# New guy's first build of TBH



## Beau Diddly (Dec 28, 2015)

I'm new and currently, I don't own a single bee. I would like to build a TBH now in preparation for a spring purchase. I've read quite a bit about TBH, relatively speaking of course. I've decided on the kind used by Jon Peters on youtube. He's more of a woodworker than beekeeper and his plans better addressed some of my construction concerns that most other plans did not. While I notice there's no consensus, I'm looking for a few clarifications on construction.

Top bar length. Most plans call for a 17" bar, usually 12" within the sides. Is this adequate for a Lang bar? 

Landing pad. Some call for it while others say it helps mice enter the hive. I'm setting my hive behind my backyard facing a power line easement, field mice and wharf rats are common. Thoughts.

Observation window. Many call for it, but some say it isn't worth the effort or the hive sticks to the pexiglass. As a woodworker (hobbyist type), I don't mind the effort. I was planning on making the pexiglass flush with the outside, therefore it would be recessed about 1/2" from the inside. Will this make a difference and is the comb sticking a problem?

Bottom door. I'm in coastal SC and our winters are mild. Do I need a bottom door or will the screen alone suffice? 

Treating the wood. I plan to use untreated pine and will not treat the inside. Some call for linseed oil or a 20:1 linseed oil/wax mix. I don't see this as long lasting as, say a Thompson waterseal. Does it matter for the outside?

Finally, every time I've made something, I later wish I had changed this or that, in other words, "had I known then what I know now..." Any words of wisdom here? Thanks in advance.


----------



## ruthiesbees (Aug 27, 2013)

welcome to the wonderful world of beekeeping! In answer to some of your questions, I'd highly recommend that you find plans for a TBH where the bars are 19", because that is the size that fits a Lang hive. The kit I use from Beeline apiaries and woodenware has such bars and is 45" in length.

I do recommend a window, but I always tell my class to make it out of glass instead of plexiglass. That way you can scrape it free of wax without worrying about scratching it.

Here in VA, solid bottom boards are not necessary for winter (although most of us do use them), but I like to put diatomaceous earth on the bottom board for the beetles and other pest larvae to fall into. During the warm summers, I sometimes do remove them do to excessive bearding.

Most of my hives do not have a landing board. It probably helps in the winter time when the bees are a little cold and heavy laden with pollen and miss the entrance. Other than winter, I don't find a landing board to be beneficial.

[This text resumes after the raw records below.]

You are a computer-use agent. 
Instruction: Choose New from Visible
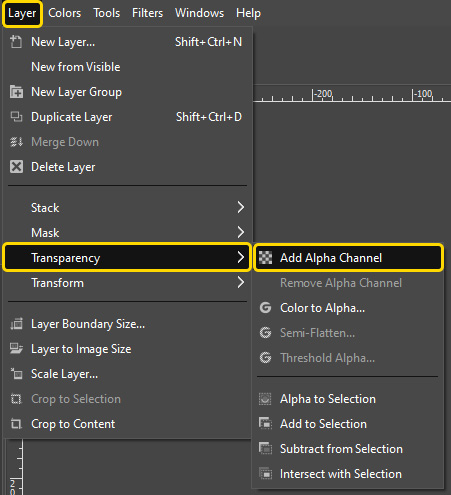point(76,67)
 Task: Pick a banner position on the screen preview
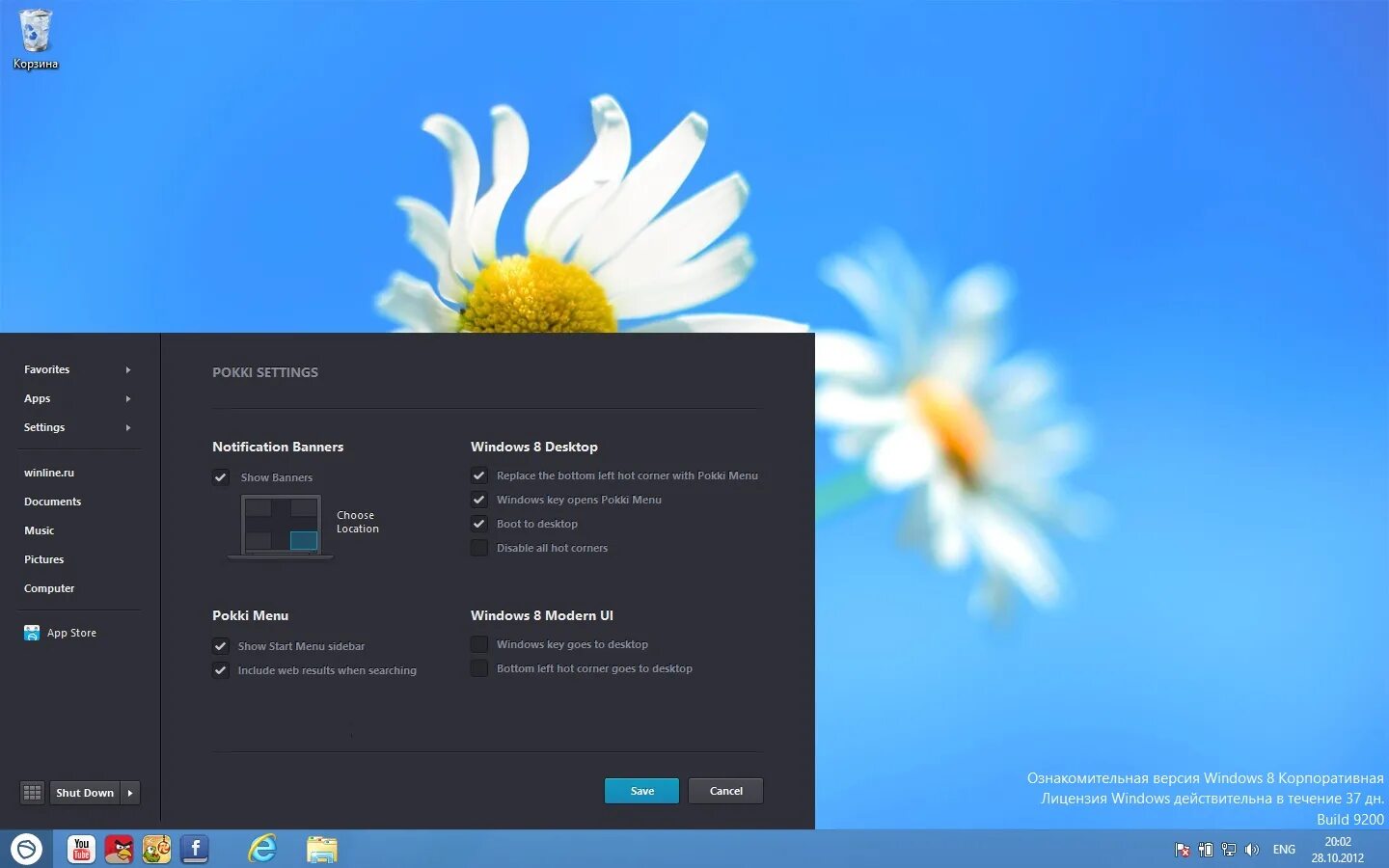coord(305,541)
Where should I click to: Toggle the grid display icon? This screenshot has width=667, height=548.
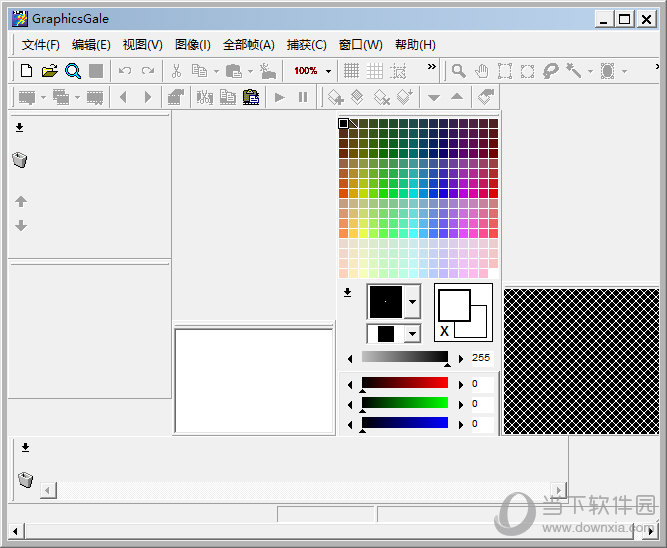pyautogui.click(x=351, y=71)
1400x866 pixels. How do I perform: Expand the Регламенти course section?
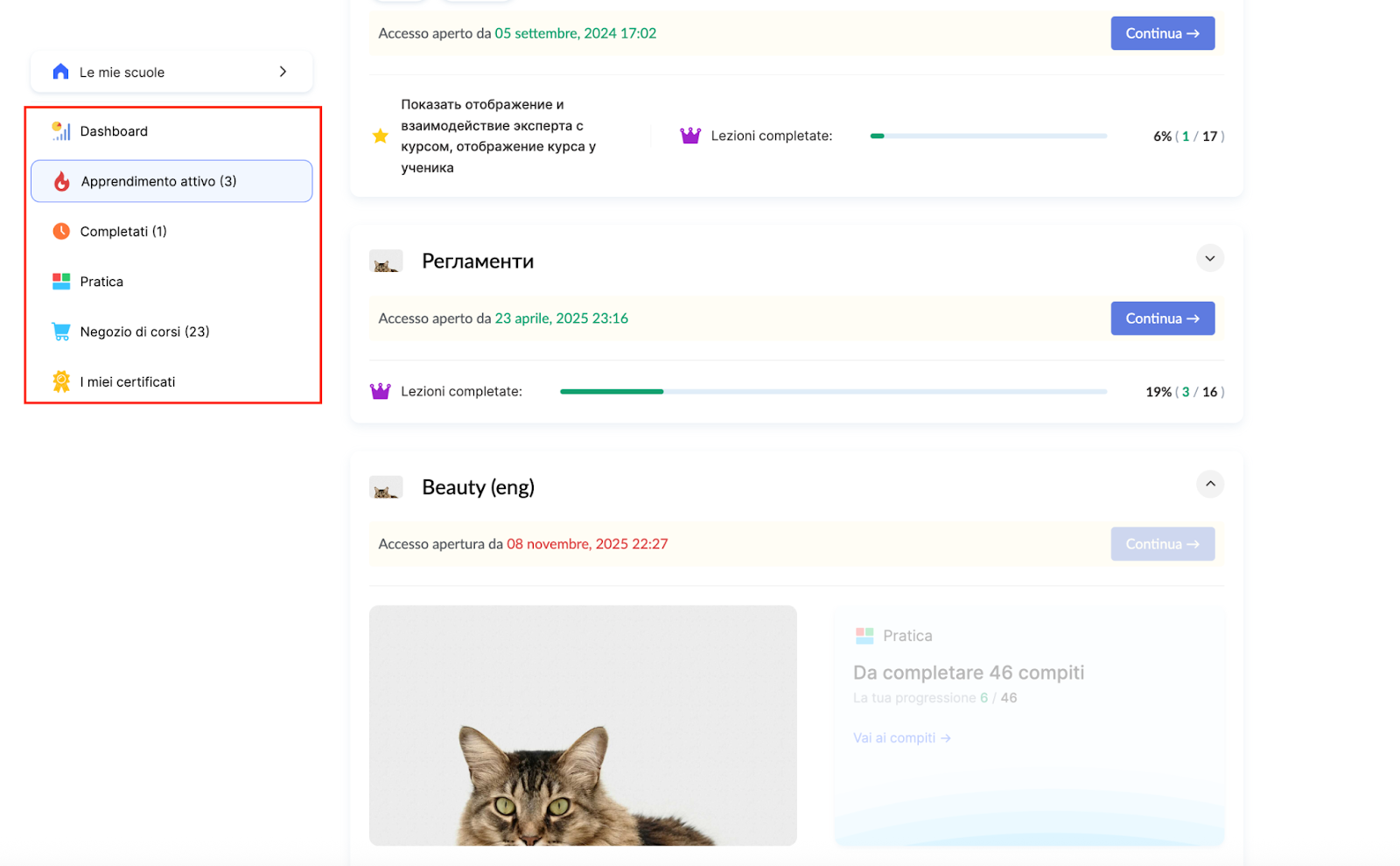point(1209,258)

There are lots of other TBH things on my bees FB page listed in the link below.


----------



## BobRagsdale (Nov 23, 2014)

If you would like the bars to be interchangeable with a lang they will need to be 19" long and the ends will need be milled to 3/8 inches thickness - flush with the top. The bars themselves should be thicker than that (3/8 inch bars flip over kinda easily when you squish them together whereas 3/4 inch thick ones don't)

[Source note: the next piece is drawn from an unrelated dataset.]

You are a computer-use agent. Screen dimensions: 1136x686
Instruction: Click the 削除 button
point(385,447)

I like having a viewing window. Make sure it is flush with inside of the hive otherwise they will build comb into the recess and you can't pull it straight up or interchange it with a comb position that doesn't have a window.

I use Cedar so that I don't have to treat the wood at all. If I were using pine I would use eco wood treatment, available at home depot.

Good luck.


----------



## ChuckReburn (Dec 17, 2013)

The 17 inch bar works great with a Langstroth hive - It will fit between the end bars on a frame, or you can put a screw in each end and make it 19" to fit on the rail. We've done both to get comb drawn out - regardless of length, the sloped sides and greater depth make drawn out top bar frames not interchangeable without some trimming. Don't get hung up on interchangability.

Viewing windows should be flush with the inside. We use Lexan (stronger than plexiglass) - sure there will be some wax built up on it but as it's nearly unbreakable, you avoid a crisis like what happens when you shatter the glass window with a hive tool.

Landing pads are on about 50% of our hives - I don't see an issue with omitting them.

We've gone to solid bottoms on our hives - the bees seem to be better able to regulate temperatures (summer and winter). Screen only lets in a lot of light and too much air (many of us associated it with absconding packages a few years ago). The bottom door over the screen is an alternative but be sure to clean it out regularly - hive debris gets trapped between the screen and solid surface and can become a breeding ground for moths and beetles.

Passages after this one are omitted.